Si aucune d’entre elles n’a pris la culture pour compétence, ce domaine
d’intervention n’est absent ni des préoccupations intercommunales, ni
des enjeux politiques actuels. Entre consensus intercommunaux et
initiatives municipales, entre souci de développement artistique et
instrumentalisation pour la valorisation territoriale, les politiques
culturelles font l’objet d’une intervention multiforme et fragmentée,
qui aboutit à une construction de l’offre urbaine à (très) petits pas ”.
Pour la deuxième
session, après l’exposé introductif de Philippe Maffre, Marc Villarubias,
Chef de projet culture du contrat de ville de Lyon et conseiller
technique du pôle culture de la ville a présenté la charte de
coopération culturelle de Lyon. “ Les services de la Ville, en
partenariat avec les services de l’État et de la Région Rhône-Alpes ont
animé une démarche qui vise à rendre visibles les actions déjà conduites
dans le sens de la prise en compte des diversités, la nécessaire
solidarité en direction des populations les plus en difficulté et la
réinvention de nouveaux modes de relations aux différents acteurs de la
cité. Elle consiste à les inscrire pour les années à venir dans des
logiques de coopération culturelle avec les acteurs de la cité, en
particulier ceux relevant du Contrat de Ville. Les missions des grands
équipements, leurs implications actuelles et à venir dans des démarches
territoriales et transversales, les nouveaux services qu’ils proposent
en direction des différents publics sont réunis au sein d’une " Charte
de Coopération Culturelle ", document d’information et de travail pour
les acteurs culturels, artistiques, éducatifs et de la politique de la
ville, document de suivi de cette nouvelle politique.
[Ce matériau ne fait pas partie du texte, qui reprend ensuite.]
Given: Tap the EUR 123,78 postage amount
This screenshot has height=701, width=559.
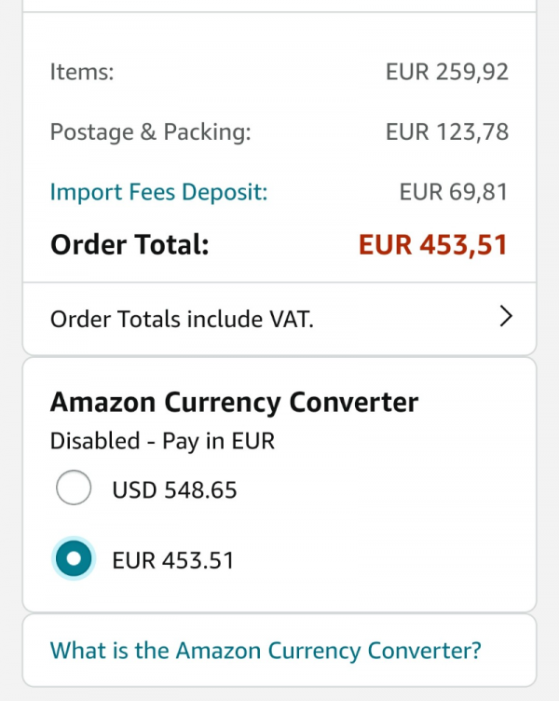Looking at the screenshot, I should 447,131.
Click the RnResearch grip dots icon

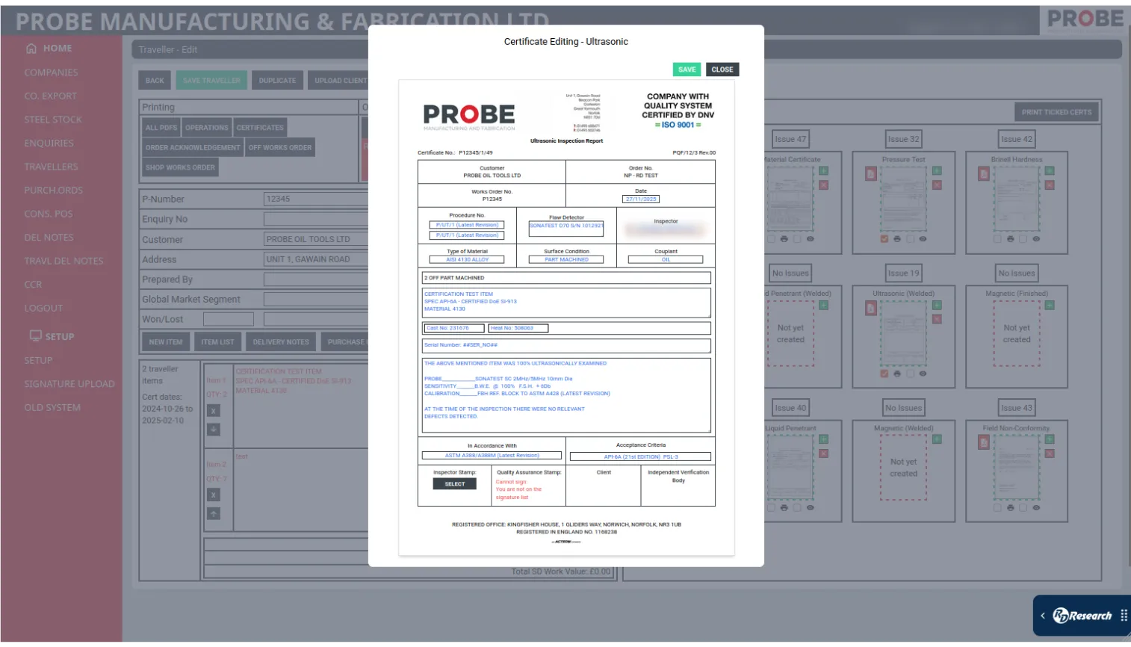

Cette charte fera
l’objet d’un suivi et de compléments annuels ”.
Sylvie Amar, Directrice
du Bureau des Compétences et des Désirs de Marseille, a traité la
question du Partenariat culturel et de la médiation artistique. “ Avec
une quinzaine de projets en cours ou réalisés, la région Provence-Alpes
Côte d’Azur est l’une des régions où le programme Nouveaux
Commanditaires se déploie avec le plus de dynamisme. Le Bureau des
Compétences et des Désirs est la structure qui assume la fonction de
médiation de ce programme, une fonction qui constitue l’une des
originalités de ce dispositif. À partir de plusieurs exemples de
réalisations, l’intervention se propose de faire le point sur ce qu’il
faut entendre par médiation (territoriale, artistique, sociale et
culturelle) dans les rapports entre l’art et les citoyens. Elle se
propose aussi d’indiquer, pour la région PACA, les opportunités et
contraintes liées au partenariat, l’une des exigences des Nouveaux
Commanditaires ”.
Enfin, Benoît Guillemont,
conseiller action culturelle et politique de la ville à la DRAC
Rhône-Alpes, a évoqué la question de la culture et des quartiers, entre
proximité et mobilité.
Les débats autour de ces
deux sessions ont été très animés, soulignant, si besoin était, de
l’intérêt du thème choisi. Le territoire devient un instrument
(providentiel) de l’action culturelle, et l’injonction du pilotage par
le bas autour des coopérations intercommunales vise à mettre les acteurs
en mouvement. Il s’agit d’un profond changement qu’illustre le passage
d’une politique territoriale à une politique territorialisée où
s’affirment de nouvelles configurations territoriales...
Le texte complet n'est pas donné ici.